Petrologic tools to understand ore-formation in felsic igneous systems

了解长英质火成岩系统中成矿作用的岩石学工具

• 批准号: RGPIN-2022-04097
• 负责人: Brenan, James
• 金额: $ 3.72万
• 依托单位: Dalhousie University
• 依托单位国家: 加拿大
• 项目类别: Discovery Grants Program - Individual
• 财政年份: 2022
• 资助国家: 加拿大
• 起止时间: 2022-01-01 至 2023-12-31
• 项目状态: 已结题
• 来源: https://www.nserc-crsng.gc.ca/ase-oro/Details-Detailles_eng.asp?id=750941
• 关键词: Petrologic; tools; understand; ore; formation

Mineral deposits of some of the critical metals essential to society are associated with the end stages of crystallization of the felsic magmas produced by melting of Earth's sedimentary crust. A unique attribute of these felsic magmatic systems is their extreme level of chemical fractionation, and it has been postulated that a magmatic vapour phase plays a significant role in this behaviour. Key to determining how these deposits form, and where to find new ones, lies in understanding how crystal-liquid separation, magma redox state and the development of a magmatic vapour phase (MVP) affect element behaviour. Biotite and apatite are common minerals in such magmas, and incorporate a variety of elements that can yield such information. However, meaningful interpretation of element abundances in these minerals requires calibration of crystal/melt partitioning at known conditions of pressure, temperature and oxygen fugacity. Information on the relative melt-vapour partitioning of key fractionated elements, including the geochemical twins Nb and Ta, is scarce, but essential to evaluating the roles of melt and vapour in ore formation. The proposed Discovery Grant projects will generate new data on biotite-melt and biotite-apatite partitioning of a large number of elements, including the critical metals and halogens, which can be used to develop quantitative models of crystallization, assess the timing of MVP formation and provide the basis for new methods of magma oxygen barometry. Additional research will evaluate the role of the MVP on fractionating Nb from Ta, and therefore better understand the origin of the extreme level of chemical fractionation exhibited by these unique magmatic systems. From this, it can be established the ways by which relatively "normal" crustal abundances of critical elements can be concentrated to economic levels and unravel the processes that result in chemical fractionation within Earth's crust.

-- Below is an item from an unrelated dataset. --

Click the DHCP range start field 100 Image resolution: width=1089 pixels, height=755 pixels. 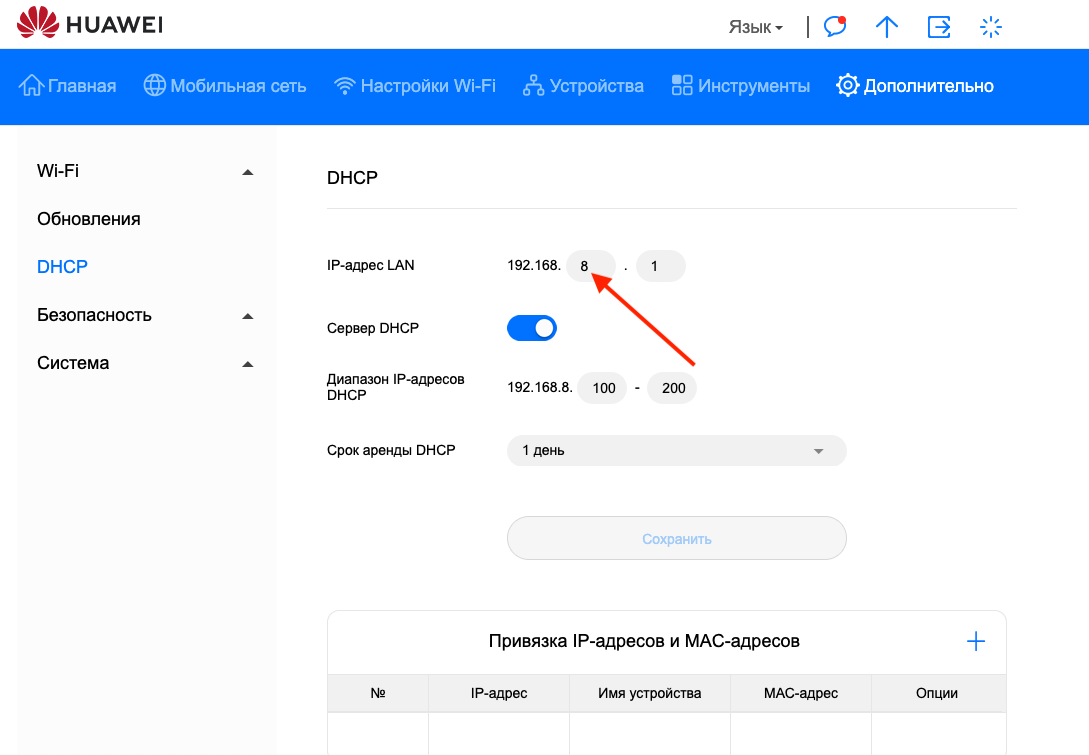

一些对社会至关重要的金属的矿藏与地球沉积地壳熔化产生的长英质岩浆结晶的末期有关。这些长英质岩浆系统的一个独特属性是其极高的化学分馏水平，人们推测岩浆蒸气相在这种行为中起着重要作用。要确定这些矿床是如何形成的，以及在哪里找到新的矿床，关键在于了解晶液分离、岩浆氧化还原状态和岩浆蒸气相(MVP)的发展如何影响元素的行为。黑云母和磷灰石是这种岩浆中常见的矿物，它们包含了各种元素，可以产生这样的信息。然而，要有意义地解释这些矿物中的元素丰度，需要在已知的压力、温度和氧逸度条件下对晶体/熔体分配进行校准。关于关键分馏元素，包括地球化学孪生元素Nb和Ta的相对熔体-蒸气分配的信息很少，但对于评估熔体和蒸气在成矿中的作用至关重要。拟议的发现赠款项目将产生关于黑云母熔体和黑云母磷灰石对包括关键金属和卤素在内的大量元素的分配的新数据，这些数据可用于开发结晶的定量模型，评估MVP的形成时间，并为岩浆氧气气压测量的新方法提供基础。更多的研究将评估MVP在从Ta中分馏Nb的作用，从而更好地了解这些独特的岩浆系统所表现出的极端化学分馏的起源。由此，可以确定将相对“正常”的地壳关键元素丰度集中到经济水平的方法，并揭示导致地壳内化学分馏的过程。